Alefacept (Amevive) With or Without Narrowband UVB Treatment in Patients With Psoriasis.
Prospective, Randomized Half-side Comparison of Alefacept (Amevive) With or Without UVB-311nm Phototherapy in Patients With Psoriasis (Translated From German)
Lead SponsorMedical University of Graz
StatusCompleted No Results Posted
Alefacept is a new anti-psoriatic drug within the group of the so-called biologics. In about 30% of patients alefacept induces a more than 75% improvement of psoriasis after a 12-week treatment period. The start of anti-psoriatic effect by alefacept is delayed, however improvement of psoriatic lesions outlasts the end of alefacept treatment.
Narrowband UVB (UVB-311nm) phototherapy is an established anti-psoriatic treatment regimen with rapid onset of anti-psoriatic efficacy but disease-free intervals after the end of successful treatment courses may be short.
Therefore, in this half-side (left/right side) comparison study we aim to investigate whether an additional narrowband UVB treatment accelerates and improves the anti-psoriatic treatment effects of alefacept.
Psoriasis is an inflammatory skin disease that affects an estimated 2% to 3% of the world's population. There are a wide range of local and systemic clinical treatments and agents for clearing, or at least reducing the expression of, psoriatic skin lesions. There is a new generation of antipsoriatic drugs that specifically target T-cell mediated inflammatory pathways and that are approved for the treatment of moderate to severe psoriasis in the United States. Alefacept (Amevive) is one of these so-called biologics. Alefacept appears to have several advantages over other systemic antipsoriatic agents and is very well tolerated by patients. Weekly administration of alefacept for 12 weeks reduced the psoriasis area and severity index (PASI) by greater than 75% in 30% of patients. The maximal antipsoriatic effect, however, apparently occurs after the 12-week course has ended. In vitro studies and previous case reports suggested that alefacept's antipsoriatic effect may be augmented when it is administered in combination with UVB. These findings prompted us to conduct a prospective randomized half-body comparison study, in which we ask whether the clinical response of psoriatic lesions to alefacept could be improved by combining alefacept with standard UVB 311nm phototherapy.

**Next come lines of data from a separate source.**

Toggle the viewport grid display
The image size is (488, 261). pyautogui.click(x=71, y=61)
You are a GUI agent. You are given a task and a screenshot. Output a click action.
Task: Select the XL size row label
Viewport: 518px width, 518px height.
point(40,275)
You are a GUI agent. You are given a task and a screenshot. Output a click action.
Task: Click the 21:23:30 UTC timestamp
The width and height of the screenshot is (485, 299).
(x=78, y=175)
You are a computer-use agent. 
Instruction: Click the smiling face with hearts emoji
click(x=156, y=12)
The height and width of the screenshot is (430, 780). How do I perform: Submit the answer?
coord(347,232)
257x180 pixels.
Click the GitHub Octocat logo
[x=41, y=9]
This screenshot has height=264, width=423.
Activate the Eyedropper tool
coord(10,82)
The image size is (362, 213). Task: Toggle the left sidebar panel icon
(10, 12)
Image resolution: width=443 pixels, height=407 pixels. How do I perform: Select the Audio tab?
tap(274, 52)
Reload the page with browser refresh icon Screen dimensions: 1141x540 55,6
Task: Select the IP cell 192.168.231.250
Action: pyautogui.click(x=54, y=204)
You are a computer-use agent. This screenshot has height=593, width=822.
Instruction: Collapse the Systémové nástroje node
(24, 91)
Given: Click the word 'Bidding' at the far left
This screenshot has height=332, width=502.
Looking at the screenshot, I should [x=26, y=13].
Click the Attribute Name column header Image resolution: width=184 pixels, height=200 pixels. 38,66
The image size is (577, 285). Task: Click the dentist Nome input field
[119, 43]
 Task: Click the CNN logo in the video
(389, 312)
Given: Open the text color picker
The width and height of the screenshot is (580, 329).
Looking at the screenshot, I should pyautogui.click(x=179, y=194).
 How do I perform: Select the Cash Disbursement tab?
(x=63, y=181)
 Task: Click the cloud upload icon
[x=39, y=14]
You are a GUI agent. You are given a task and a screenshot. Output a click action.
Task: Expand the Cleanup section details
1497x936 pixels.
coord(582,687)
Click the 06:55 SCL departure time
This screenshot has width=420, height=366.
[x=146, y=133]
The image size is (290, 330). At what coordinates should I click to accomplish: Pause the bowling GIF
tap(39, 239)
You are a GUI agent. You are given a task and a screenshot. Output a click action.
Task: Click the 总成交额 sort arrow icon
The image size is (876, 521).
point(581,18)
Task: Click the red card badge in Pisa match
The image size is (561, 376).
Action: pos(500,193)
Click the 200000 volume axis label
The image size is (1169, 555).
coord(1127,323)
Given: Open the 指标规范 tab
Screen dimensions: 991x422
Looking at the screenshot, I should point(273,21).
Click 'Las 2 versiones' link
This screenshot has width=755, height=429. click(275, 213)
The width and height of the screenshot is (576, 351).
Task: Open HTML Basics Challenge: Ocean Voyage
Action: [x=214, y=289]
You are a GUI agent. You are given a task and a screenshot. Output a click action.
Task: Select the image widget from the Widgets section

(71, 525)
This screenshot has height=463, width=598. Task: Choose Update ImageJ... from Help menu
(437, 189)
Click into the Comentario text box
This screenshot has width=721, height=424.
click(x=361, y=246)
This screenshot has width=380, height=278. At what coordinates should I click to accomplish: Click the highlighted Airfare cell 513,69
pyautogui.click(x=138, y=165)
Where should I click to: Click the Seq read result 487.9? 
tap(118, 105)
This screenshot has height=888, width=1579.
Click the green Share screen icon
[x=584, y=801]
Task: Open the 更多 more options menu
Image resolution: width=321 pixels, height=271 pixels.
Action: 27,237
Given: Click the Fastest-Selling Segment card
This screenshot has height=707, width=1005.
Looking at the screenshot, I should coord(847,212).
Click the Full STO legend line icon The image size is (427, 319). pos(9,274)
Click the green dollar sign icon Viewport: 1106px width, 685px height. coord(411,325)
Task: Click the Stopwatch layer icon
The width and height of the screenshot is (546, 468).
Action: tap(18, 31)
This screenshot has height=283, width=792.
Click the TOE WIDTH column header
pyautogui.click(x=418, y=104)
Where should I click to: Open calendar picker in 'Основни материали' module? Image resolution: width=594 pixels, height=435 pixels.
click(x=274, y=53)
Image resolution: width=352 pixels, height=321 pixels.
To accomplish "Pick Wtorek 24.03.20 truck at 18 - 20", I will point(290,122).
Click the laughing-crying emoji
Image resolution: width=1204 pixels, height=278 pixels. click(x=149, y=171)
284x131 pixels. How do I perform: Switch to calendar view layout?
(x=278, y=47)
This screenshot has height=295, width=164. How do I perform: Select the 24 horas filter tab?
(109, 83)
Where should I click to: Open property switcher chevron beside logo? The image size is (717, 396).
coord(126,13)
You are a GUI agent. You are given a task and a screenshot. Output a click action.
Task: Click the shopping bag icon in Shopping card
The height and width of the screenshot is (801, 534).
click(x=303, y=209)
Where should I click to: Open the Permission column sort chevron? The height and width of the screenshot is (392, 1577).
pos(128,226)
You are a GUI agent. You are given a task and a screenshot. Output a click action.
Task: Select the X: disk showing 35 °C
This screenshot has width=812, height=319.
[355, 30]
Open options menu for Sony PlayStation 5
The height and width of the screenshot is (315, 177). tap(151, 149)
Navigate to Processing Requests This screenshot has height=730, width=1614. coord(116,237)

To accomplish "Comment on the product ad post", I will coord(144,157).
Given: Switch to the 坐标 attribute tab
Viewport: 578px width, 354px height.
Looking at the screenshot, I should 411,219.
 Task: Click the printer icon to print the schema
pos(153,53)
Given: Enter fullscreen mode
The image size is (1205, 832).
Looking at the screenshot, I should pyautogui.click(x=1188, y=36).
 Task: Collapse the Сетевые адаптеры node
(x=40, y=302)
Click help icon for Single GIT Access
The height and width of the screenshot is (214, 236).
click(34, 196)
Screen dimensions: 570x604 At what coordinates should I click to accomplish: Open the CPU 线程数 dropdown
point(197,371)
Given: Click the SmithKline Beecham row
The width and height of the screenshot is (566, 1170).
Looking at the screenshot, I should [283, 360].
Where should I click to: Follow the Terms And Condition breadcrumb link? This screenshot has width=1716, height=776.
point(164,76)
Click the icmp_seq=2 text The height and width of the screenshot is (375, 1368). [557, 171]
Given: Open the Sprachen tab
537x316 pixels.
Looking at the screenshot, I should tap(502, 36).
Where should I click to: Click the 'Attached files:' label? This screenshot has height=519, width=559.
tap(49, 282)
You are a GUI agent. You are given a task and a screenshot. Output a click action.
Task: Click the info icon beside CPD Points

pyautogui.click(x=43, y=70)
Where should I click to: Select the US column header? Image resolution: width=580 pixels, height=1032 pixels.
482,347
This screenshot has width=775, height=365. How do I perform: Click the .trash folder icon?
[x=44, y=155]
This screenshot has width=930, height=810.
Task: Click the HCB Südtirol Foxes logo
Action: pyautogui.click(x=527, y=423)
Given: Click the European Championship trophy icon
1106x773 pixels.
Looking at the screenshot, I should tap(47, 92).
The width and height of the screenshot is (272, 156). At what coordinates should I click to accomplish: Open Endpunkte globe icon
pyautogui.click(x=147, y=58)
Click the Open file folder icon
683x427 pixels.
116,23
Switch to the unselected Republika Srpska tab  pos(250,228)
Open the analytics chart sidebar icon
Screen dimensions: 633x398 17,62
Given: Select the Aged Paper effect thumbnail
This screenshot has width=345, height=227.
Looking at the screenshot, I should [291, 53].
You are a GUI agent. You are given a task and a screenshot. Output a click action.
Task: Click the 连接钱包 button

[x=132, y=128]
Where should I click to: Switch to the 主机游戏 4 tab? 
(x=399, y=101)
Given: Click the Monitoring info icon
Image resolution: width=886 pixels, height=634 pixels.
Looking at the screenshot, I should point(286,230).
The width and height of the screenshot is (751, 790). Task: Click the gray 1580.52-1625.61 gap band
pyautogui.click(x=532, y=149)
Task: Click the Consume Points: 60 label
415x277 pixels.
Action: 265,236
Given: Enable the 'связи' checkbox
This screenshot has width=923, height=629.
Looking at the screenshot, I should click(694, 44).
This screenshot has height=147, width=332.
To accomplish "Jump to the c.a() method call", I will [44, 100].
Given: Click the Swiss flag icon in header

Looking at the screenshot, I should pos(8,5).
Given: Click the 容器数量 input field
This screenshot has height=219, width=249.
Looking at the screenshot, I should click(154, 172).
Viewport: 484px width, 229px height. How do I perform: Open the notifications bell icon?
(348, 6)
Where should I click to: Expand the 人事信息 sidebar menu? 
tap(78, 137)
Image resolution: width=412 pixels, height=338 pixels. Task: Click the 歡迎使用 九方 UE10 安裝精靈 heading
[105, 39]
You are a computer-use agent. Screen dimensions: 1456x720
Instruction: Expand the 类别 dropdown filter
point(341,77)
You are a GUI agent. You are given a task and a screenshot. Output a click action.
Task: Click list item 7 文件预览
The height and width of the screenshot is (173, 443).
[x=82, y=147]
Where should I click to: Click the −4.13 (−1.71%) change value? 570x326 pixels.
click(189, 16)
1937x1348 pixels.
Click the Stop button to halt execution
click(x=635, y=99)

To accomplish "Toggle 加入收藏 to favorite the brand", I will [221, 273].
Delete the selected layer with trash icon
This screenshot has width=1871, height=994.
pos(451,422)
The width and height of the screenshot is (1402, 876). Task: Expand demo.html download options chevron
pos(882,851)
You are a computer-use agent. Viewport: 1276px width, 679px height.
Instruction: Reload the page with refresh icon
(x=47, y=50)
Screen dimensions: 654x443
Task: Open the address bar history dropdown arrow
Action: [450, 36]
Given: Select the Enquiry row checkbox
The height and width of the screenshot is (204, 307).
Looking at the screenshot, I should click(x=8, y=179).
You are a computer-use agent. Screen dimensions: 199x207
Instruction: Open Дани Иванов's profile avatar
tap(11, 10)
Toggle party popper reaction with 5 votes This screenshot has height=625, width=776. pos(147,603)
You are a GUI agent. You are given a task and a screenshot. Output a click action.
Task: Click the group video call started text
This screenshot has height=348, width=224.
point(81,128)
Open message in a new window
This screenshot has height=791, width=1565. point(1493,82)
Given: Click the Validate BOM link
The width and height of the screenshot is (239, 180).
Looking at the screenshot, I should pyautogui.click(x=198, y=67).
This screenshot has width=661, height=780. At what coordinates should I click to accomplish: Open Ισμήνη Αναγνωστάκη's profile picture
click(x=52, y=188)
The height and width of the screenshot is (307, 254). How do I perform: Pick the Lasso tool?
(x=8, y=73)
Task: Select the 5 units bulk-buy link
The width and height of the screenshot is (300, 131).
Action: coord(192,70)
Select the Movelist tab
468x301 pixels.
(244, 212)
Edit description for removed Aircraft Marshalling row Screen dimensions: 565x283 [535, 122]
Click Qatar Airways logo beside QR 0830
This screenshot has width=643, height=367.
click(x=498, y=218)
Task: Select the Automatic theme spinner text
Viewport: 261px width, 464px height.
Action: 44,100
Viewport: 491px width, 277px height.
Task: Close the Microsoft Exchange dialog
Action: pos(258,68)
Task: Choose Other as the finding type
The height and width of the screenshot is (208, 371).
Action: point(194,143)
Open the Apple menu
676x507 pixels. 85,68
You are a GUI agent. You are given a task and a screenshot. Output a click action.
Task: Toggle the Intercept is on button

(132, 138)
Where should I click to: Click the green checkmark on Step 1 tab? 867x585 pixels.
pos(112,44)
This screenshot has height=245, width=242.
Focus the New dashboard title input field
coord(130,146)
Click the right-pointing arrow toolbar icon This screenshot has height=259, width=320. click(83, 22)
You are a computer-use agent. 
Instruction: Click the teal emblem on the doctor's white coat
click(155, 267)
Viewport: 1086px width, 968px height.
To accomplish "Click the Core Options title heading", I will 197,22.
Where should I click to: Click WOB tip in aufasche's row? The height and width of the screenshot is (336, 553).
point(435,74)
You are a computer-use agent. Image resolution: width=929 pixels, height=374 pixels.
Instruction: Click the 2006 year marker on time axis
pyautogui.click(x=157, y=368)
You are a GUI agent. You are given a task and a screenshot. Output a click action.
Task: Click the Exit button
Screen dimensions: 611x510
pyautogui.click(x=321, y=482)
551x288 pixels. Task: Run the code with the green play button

Comparison: Psoriatic patients are treated with intravenous alefacept once per week for 12 weeks. One randomized chosen body-half (left or right side) is additionally treated with narrowband UVB (UVB-311nm) three times per week until complete clearance of psoriatic lesions at the UV-treated side. PASI is evaluated before, weekly during, and for 3 to 12 months after alefacept +/- narrowband UVB treatment.
Inclusion Criteria: Moderate to severe plaque-type psoriasis; disease duration for more than 6 months PASI above 10. Exclusion Criteria: age < 18 years; pregnancy or lactation; presence of a dysplastic nevus syndrome; photosensitive skin disease; autoimmune disease; severe renal or hepatic disease; presence or history of malignant skin tumors; presence of antinuclear antibodies; history of previous treatments with arsenic, methotrexate, or x-rays; within the last 4 weeks before enrollment into the study, UVB or PUVA treatment, immunosuppressive/-modulating drugs (such as corticosteroids, cyclosporine, and biologics such as infliximab, etanercept or efalizumab).